The captain began to wrap up beans, fish, bread and butter in a large package. The boys looked over his fishing tackle and some models of sailing ships that he had carved out of wood.

“Where did you ever get this piece of wood, captain?” Jim asked, holding up a small dory carved out of red wood.

“Oh, I get most of my wood right here on the beach. The tide washes it up and I find it. I found that piece about three miles down the shore. Don’t even know what kind of wood it is, and it was tough to whittle.”

It was now beginning to get dark and the captain and the boys left the shack and started down the rough beach. The storm of the evening previous had littered it with driftwood, and they had to watch the sand before them as they walked. When they got to a point about a mile from the shack the captain stopped and placed his bundles on the sand. Terry and Don, who also carried bundles which the captain had given them, did likewise.

“Now,” said the captain, briskly. “We’re ready to go to work. Gather up a load of dry driftwood. Don’t bother with any of the stuff that came ashore last night, but get good stuff. Jim, you help me with the eats, while the boys get the wood.”

Getting the wood was no task, as the beach was covered with it. While Terry and Don gathered it the captain put beans in a pot, added water from a jug, and as soon as the fire was going, set them to boiling. On a second fire he started to broil fish. Soon the air was filled with the smell of good cooking.

The night was pitch dark and the fire, leaping up into the still air, made a pleasing picture. Far to the south a light flashed out across the water, and Don asked the captain about it.

“That’s the Needle Point Lighthouse,” the captain answered. “Run by a friend of mine, Timothy Tompkins. Rather queer old boy, but a good fellow, once you get to know him. We used to have a scheme that if anything went wrong at the lighthouse he would burn a red light and I would come over to help him, but I haven’t seen him for a year or more, and we never did have any use for that light.”

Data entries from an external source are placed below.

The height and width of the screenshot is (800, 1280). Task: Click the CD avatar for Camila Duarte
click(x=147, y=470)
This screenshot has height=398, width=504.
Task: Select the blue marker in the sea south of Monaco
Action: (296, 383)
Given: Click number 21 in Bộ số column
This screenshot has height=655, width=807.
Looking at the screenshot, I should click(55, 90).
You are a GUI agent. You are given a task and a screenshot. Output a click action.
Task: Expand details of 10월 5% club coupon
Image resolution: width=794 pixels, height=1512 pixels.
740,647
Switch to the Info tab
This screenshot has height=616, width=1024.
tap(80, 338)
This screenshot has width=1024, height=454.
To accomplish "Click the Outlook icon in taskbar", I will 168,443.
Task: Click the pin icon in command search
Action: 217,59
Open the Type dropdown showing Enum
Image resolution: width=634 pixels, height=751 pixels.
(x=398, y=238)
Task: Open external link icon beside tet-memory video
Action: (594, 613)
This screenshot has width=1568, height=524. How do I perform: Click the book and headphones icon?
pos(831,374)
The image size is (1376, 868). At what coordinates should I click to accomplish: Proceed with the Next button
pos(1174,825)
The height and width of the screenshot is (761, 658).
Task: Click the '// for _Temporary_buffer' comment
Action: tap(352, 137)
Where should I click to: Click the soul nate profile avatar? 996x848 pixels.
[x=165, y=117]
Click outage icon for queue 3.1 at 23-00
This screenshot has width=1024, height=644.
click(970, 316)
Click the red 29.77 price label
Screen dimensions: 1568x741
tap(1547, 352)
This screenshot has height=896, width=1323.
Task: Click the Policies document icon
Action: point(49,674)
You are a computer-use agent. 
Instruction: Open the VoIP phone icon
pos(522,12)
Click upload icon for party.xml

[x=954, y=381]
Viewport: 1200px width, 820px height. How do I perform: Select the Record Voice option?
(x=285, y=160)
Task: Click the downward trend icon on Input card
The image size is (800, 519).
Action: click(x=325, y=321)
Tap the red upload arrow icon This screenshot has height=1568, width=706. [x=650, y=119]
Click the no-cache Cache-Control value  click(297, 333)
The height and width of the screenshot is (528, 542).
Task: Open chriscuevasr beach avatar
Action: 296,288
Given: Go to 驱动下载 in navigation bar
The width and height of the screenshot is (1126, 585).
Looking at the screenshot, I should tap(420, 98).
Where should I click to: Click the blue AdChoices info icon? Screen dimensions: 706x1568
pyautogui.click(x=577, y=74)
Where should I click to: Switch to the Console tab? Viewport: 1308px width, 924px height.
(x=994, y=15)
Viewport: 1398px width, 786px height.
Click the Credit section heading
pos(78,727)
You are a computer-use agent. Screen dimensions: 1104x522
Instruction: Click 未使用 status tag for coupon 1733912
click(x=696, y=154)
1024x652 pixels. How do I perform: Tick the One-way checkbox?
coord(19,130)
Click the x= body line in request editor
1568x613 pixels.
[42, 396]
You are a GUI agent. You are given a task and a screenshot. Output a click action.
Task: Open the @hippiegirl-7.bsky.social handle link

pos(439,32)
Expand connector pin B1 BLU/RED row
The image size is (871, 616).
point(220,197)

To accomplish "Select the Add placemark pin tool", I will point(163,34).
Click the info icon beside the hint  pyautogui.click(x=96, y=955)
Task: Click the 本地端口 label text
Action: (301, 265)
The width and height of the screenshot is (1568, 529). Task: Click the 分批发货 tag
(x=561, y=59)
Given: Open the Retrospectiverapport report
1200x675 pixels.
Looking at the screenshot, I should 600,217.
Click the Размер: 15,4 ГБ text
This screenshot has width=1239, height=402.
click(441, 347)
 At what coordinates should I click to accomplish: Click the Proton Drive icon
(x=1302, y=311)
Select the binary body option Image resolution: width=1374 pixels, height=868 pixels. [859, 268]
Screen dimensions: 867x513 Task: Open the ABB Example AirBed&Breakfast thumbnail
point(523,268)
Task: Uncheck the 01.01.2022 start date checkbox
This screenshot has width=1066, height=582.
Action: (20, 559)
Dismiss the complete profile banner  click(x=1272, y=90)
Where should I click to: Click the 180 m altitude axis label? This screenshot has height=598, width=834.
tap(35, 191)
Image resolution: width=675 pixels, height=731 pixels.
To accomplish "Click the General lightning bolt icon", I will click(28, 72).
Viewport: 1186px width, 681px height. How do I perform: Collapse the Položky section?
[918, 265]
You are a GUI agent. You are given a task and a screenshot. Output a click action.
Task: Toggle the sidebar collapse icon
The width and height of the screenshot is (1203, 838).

The captain dug a hole in the wet sand, made a fire of embers and then put the pot of beans on them. “Beans cooked like this are called bean hole beans,” he told them. “It works a lot better when you are out in the woods, though. Well, how’s that fish? We might as well start in.”

That meal was one of the most enjoyable meals the boys ever had. They settled themselves in the sand, listening to the beat of the waves on the beach, and ate the beans and fish with wholesome and hearty appetites. The fire blazed merrily upward toward the sky, and the sand hills back of them seemed to crouch down and ring them around.